Below are records with pictures. Reproduce exactly the lines from the line with "At what coordinates should I click to accomplish: Collapse" to the line with "You are a computer-use", inclusive, and leave each picture out.

(Data records)
=-=-=-=-=

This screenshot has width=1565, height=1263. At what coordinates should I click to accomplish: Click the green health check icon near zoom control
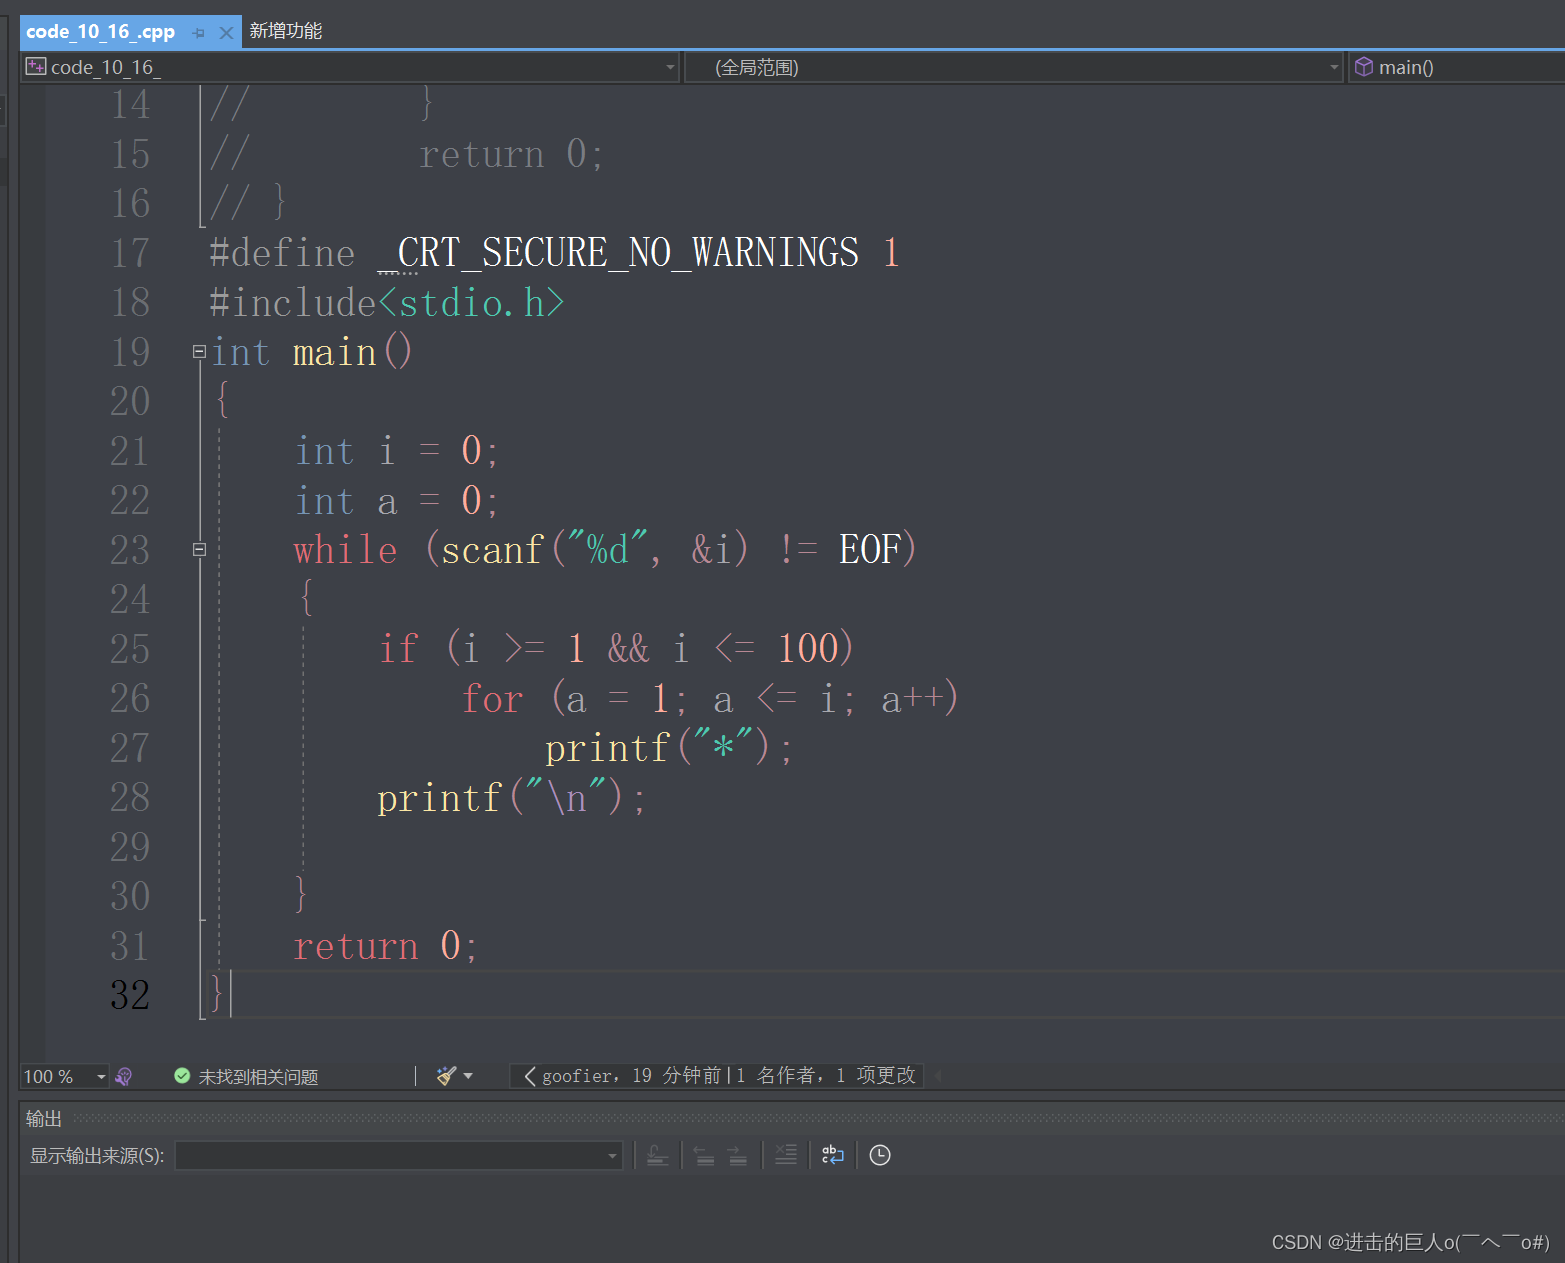click(x=182, y=1075)
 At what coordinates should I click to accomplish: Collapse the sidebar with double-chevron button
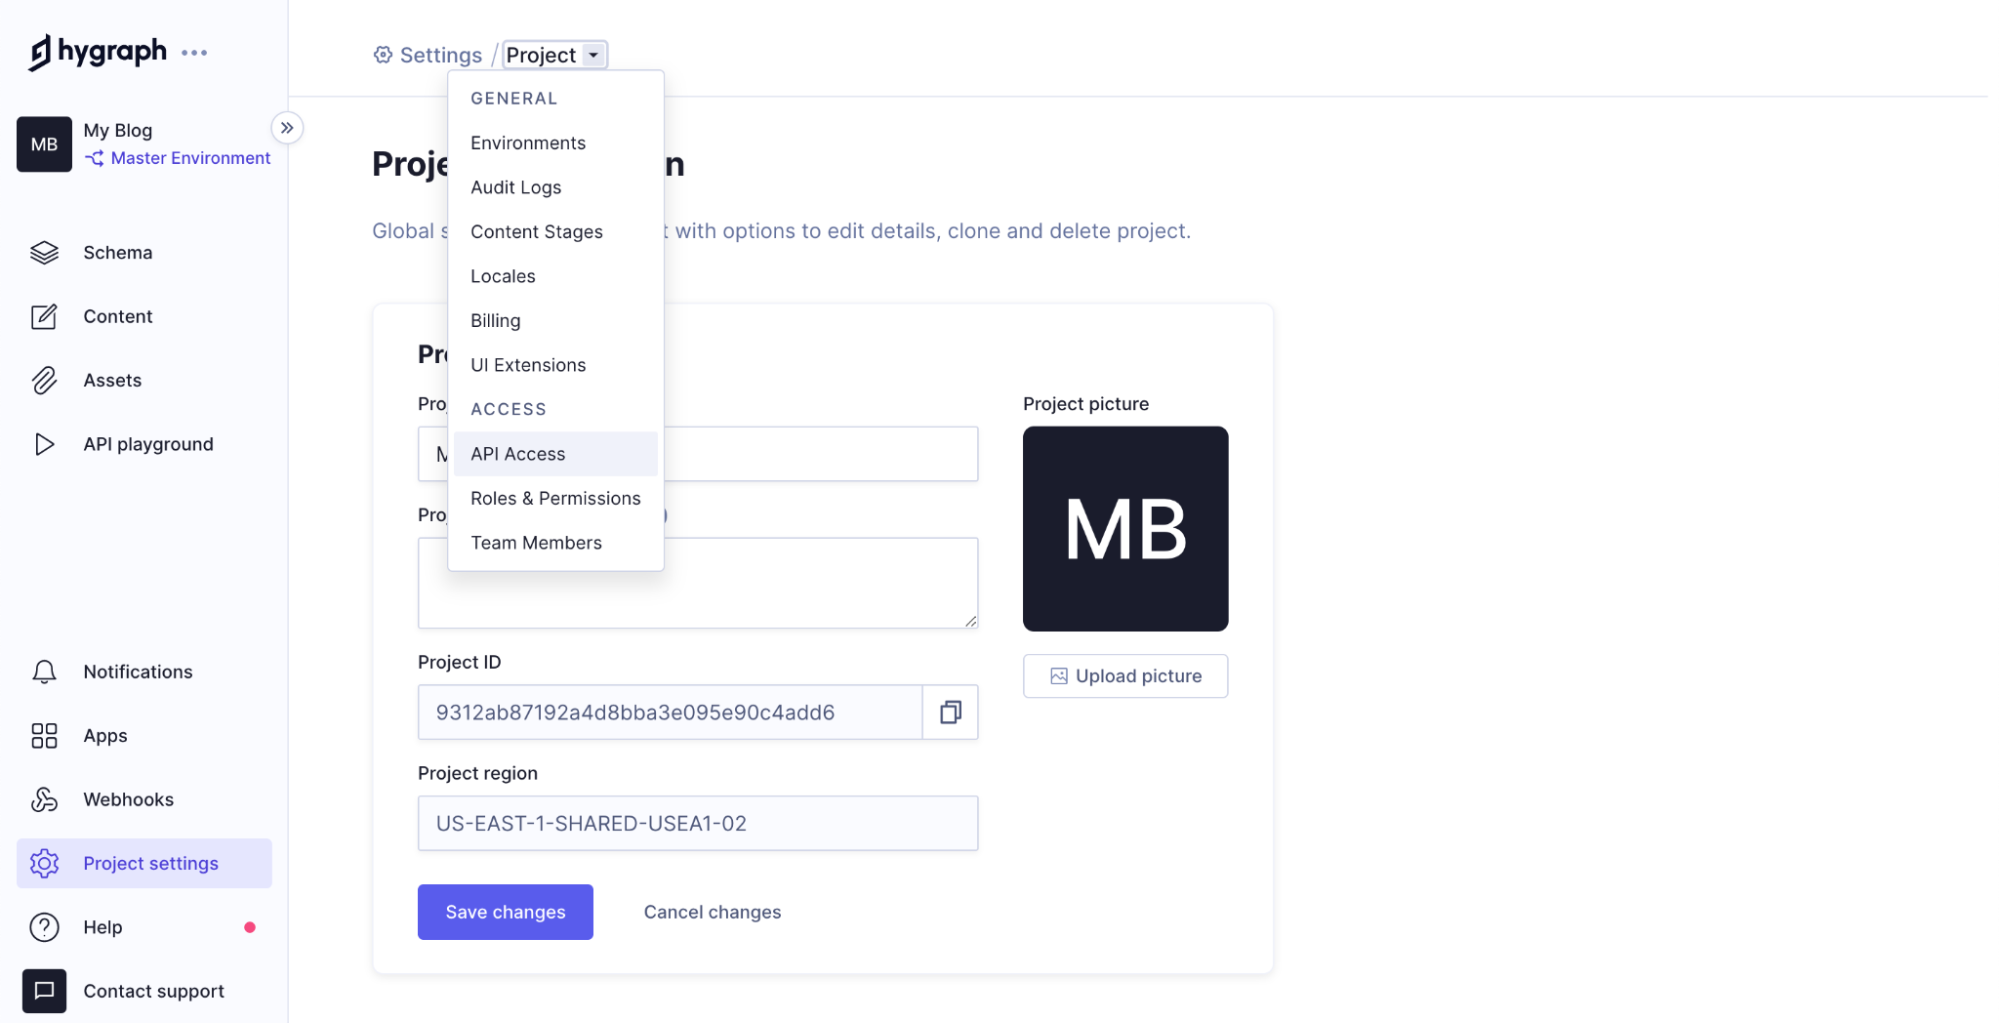click(287, 128)
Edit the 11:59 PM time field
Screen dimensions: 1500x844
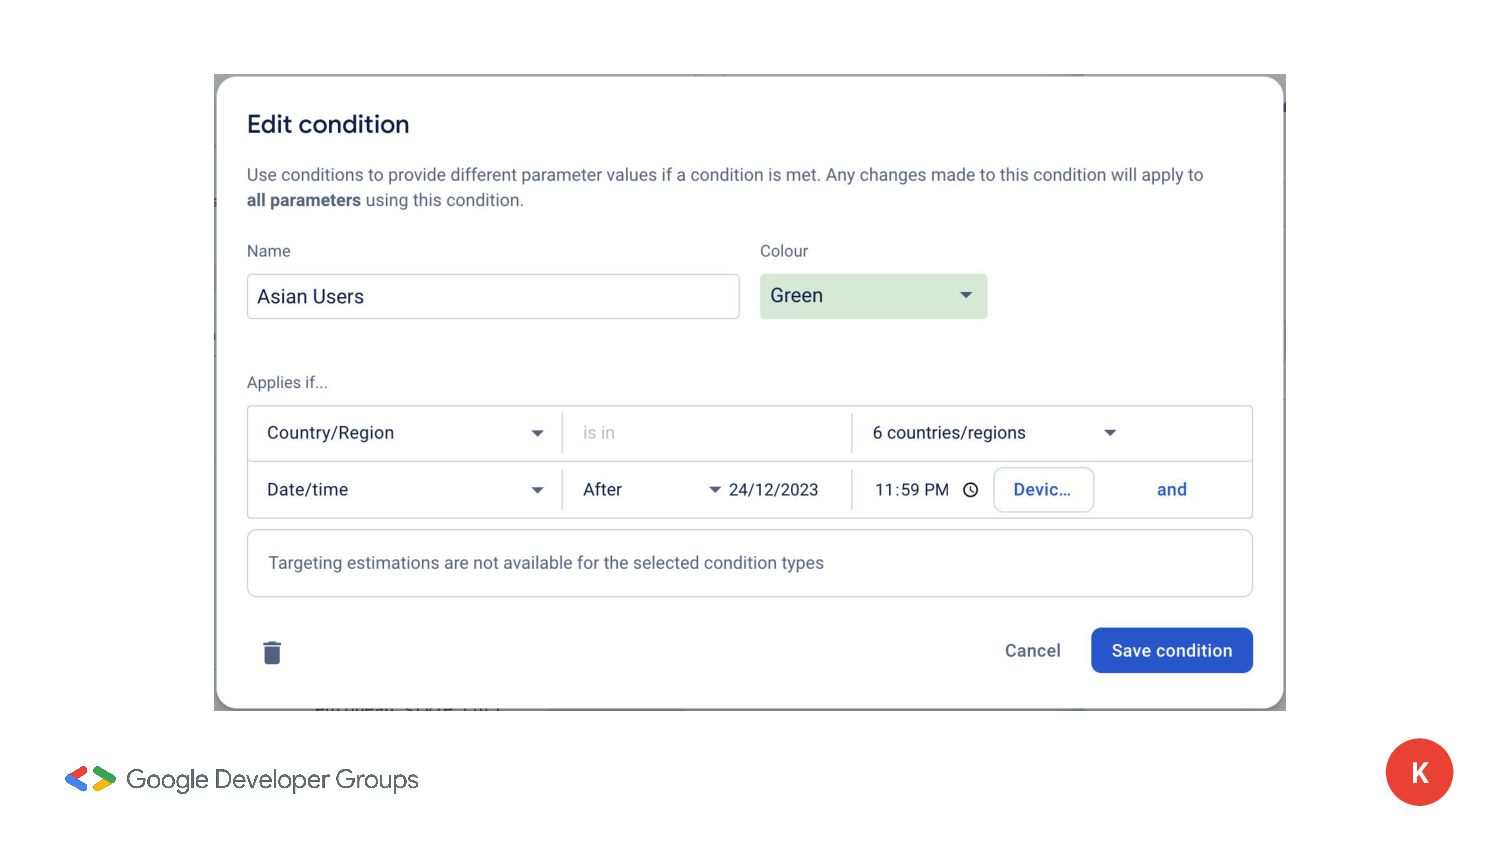coord(911,490)
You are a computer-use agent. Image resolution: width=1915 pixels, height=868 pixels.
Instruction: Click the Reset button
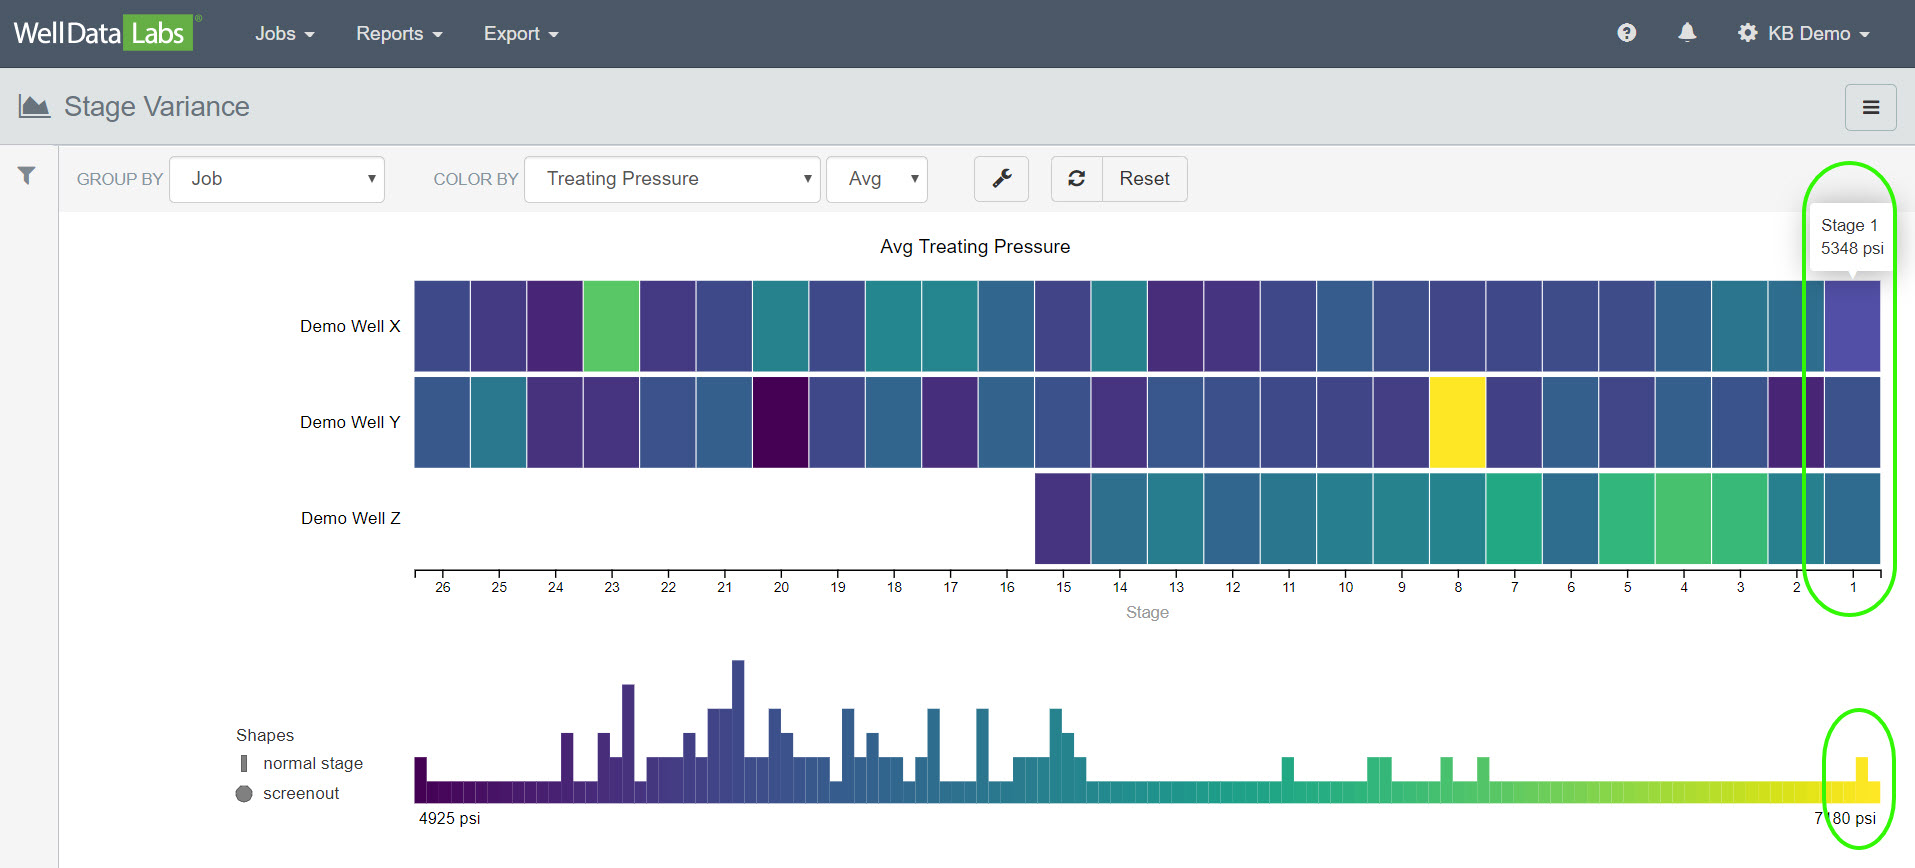coord(1144,179)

=-=-=-=-=

- [OUTPUT FOR THIS TASK]
 At what coordinates should I click to accomplish: Collapse the sidebar with double-chevron button
click(287, 128)
Edit the 11:59 PM time field
Screen dimensions: 1500x844
coord(911,490)
You are a computer-use agent. Image resolution: width=1915 pixels, height=868 pixels.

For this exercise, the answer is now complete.